[Start of section]

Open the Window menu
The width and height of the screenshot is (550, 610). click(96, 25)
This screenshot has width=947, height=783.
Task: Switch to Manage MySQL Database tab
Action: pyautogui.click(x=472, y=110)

[End of section]

PROBLEM STATEMENT: Each line above must be returned exactly as written.

ANSWER FOR THIS EXERCISE:
Open the Window menu
The width and height of the screenshot is (550, 610). click(96, 25)
This screenshot has width=947, height=783.
Task: Switch to Manage MySQL Database tab
Action: pyautogui.click(x=472, y=110)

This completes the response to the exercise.